Von den 480.000 Menschen, die laut dem Robert-Koch Institut jedes Jahr in Deutschland an Krebs neu erkranken, haben 26,1% der Männer Prostatakrebs und 31,3% der Frauen Brustkrebs. Wie ich bei meinen Untersuchungen mit dem Polarisationsfilter regelmäßig feststelle, führen die östrogenähnlichen Stoffe aus dem Kunststoff zu einer Unordnung des Photonenfeldes über dem Brust-, Eierstockgewebes bei Frauen bzw. dem Prostatagewebe bei Männern. Zukünftige Forschungen müssten klären, inwieweit dies neben der bekannten brustkrebsfördernden Wirkung von Milch eine weitere Ursache von Prostata- und Brustkrebs sein könnte (in Mitteleuropa erkrankt jede 11. Frau an Brustkrebs, in China, wo keine Milchprodukte verzehrt werden, nur eine von 10.000).
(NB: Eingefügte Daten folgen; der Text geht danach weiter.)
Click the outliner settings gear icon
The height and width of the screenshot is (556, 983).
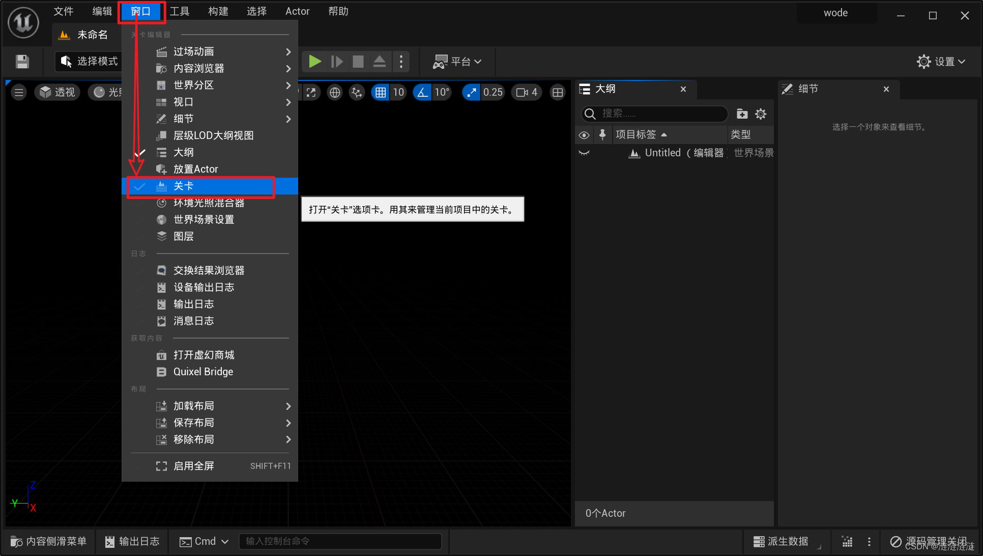coord(761,114)
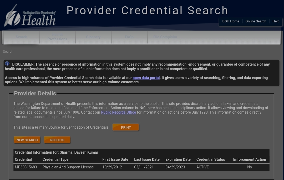Click the DOH Home link
284x180 pixels.
tap(231, 21)
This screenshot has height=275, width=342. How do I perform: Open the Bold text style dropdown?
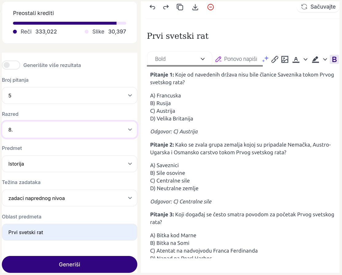[180, 59]
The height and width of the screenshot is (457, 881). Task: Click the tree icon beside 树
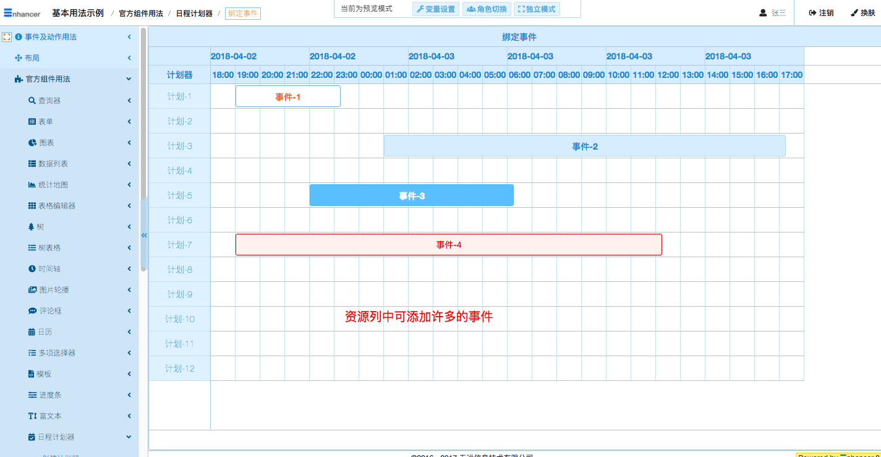pos(32,227)
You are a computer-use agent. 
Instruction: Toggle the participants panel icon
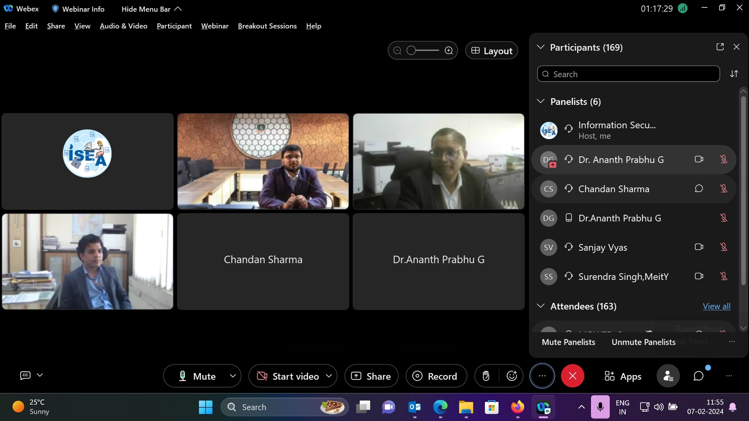(668, 376)
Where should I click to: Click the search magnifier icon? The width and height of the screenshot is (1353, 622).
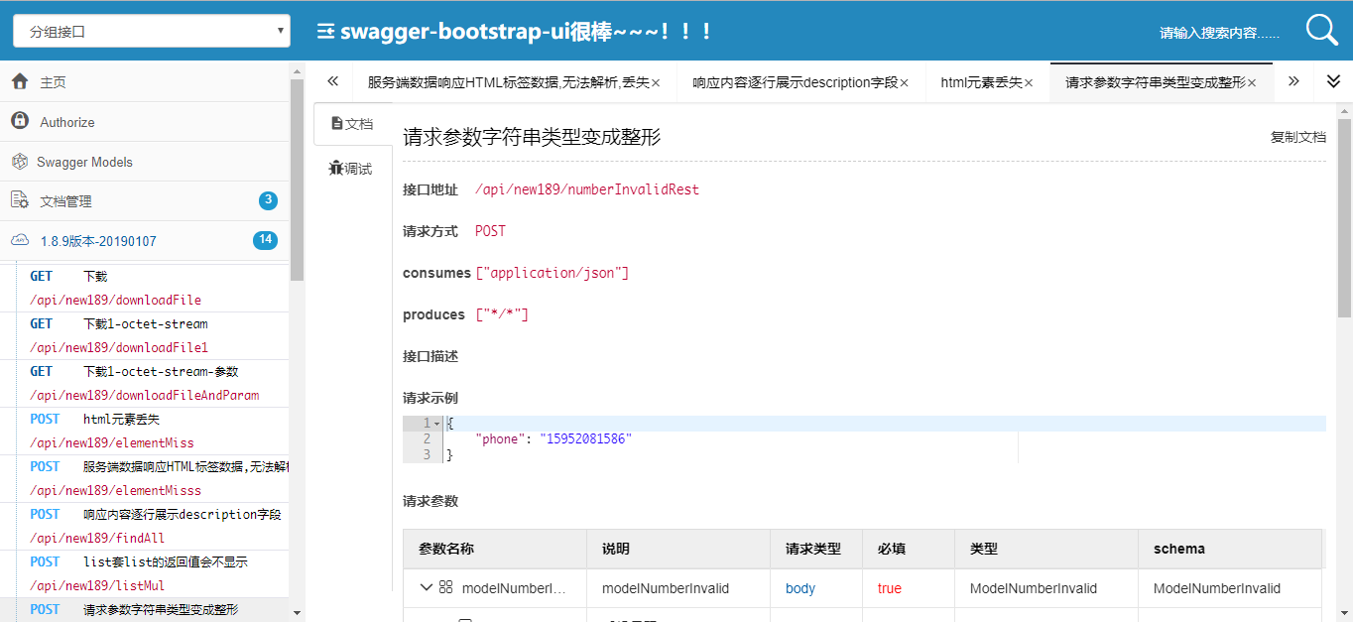[x=1321, y=31]
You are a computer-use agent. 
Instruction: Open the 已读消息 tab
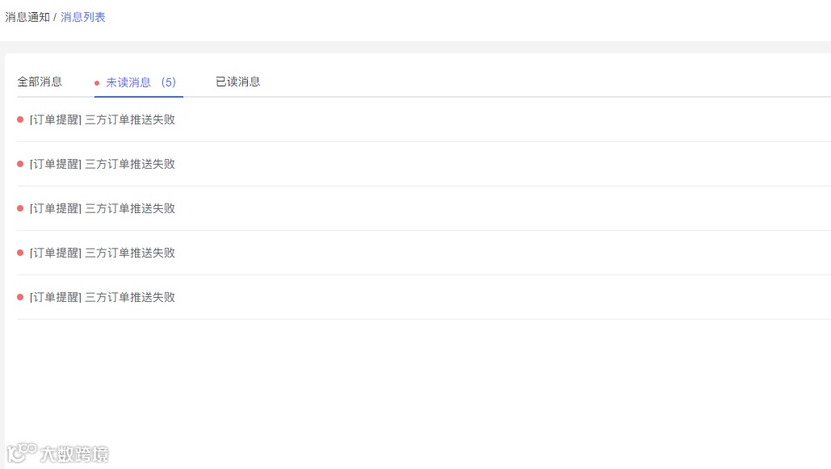click(x=237, y=82)
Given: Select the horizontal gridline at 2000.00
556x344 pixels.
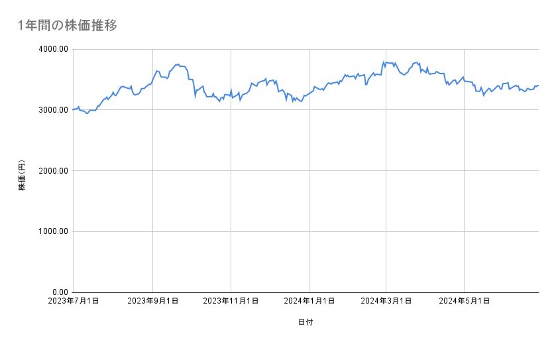Looking at the screenshot, I should (x=265, y=171).
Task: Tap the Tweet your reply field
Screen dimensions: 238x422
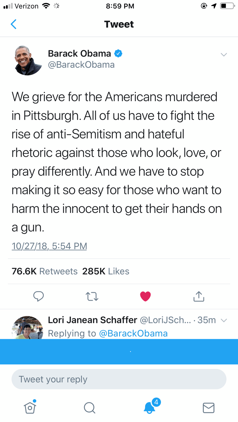Action: point(119,379)
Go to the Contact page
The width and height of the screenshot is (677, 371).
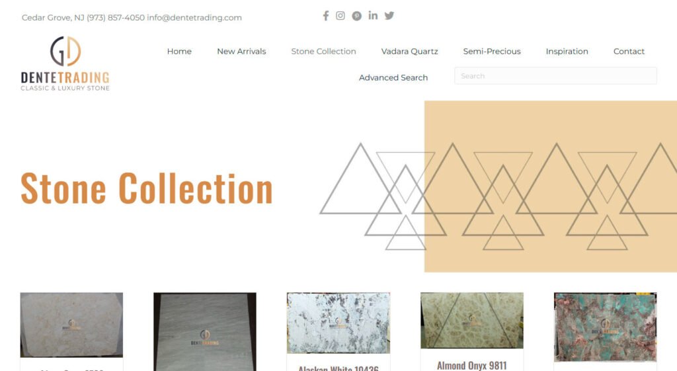[629, 52]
Neben den lichthärtenden Kompositen gibt es noch selbst- und dualhärtende Komposite. Bei den selbsthärtenden Kompositen kann der Zahnarzt auf die zeitraubende schichtweise Verarbeitung der lichthärtenden Komposite verzichten. Diese Materialien haben jedoch bei vielen meiner Patienten zu immunologischen Problemen geführt wie Hautauschläge, vegetative Dystonie, Schlafstörungen, starkes Schwitzen und Niereninsuffizienz durch Glomerulonephritis. Solche sympatischen Reaktionsblockaden erfordern die vollständige Entfernung der selbst- und dualhärtenden Komposite (große Füllungen, Aufbauten bei wurzelbehandelten Zähnen, Befestigung von Kronen und Brücken).

Therapie
Je höher der Polymerisationsgrad der gehärteten Kunststoffe ist, desto geringer ist das Krankheitsrisiko. Die ungenügend lichtgehärteten Kunststoffe können auch noch nach Jahren durch Licht in einen biokompatiblen Zustand überführt werden. Durch genügend häufiges und intensives Härten kann nachträglich eine nahezu vollständige Polymerisation erreicht werden. Eine wiederholte Belichtung mit Pausen erhöht dabei die Verträglichkeit des Komposits und vermeidet eine Pulpaschädigung durch zu starke Erwärmung (pro Behandlung bis zu 40sec bei 1000mW/cm2, siehe Dr. Just Neiss, Zahnarzt in Heidelberg). Mittels einer kinesiologischen Kontrolle oder mittels der Pulsdiagnostik nach Nogier kann ein erfahrener Therapeut die notwendige Belichtungsdauer und Belichtungshäufigkeit im Einzelfall festlegen. Bei der Abschlussuntersuchung mit dem Polarisationsfilter sollte sich über den mit Kunststoff versorgten Zähnen, über der Prostata bzw. über dem Brustgewebe ein geordnetes Magnetfeld ergeben. Die Pulskontrolle nach Nogier weist nach der Härtung eine weitgehende Normalisierung des vegetativen Nervensystems nach (Auslösung von mindestens 6 Pulsantworten). Daher sollte jeder Patient zu Beginn einer alternativmedizinischen Untersuchung auf den schädigenden Einfluss von Methacryl untersucht werden.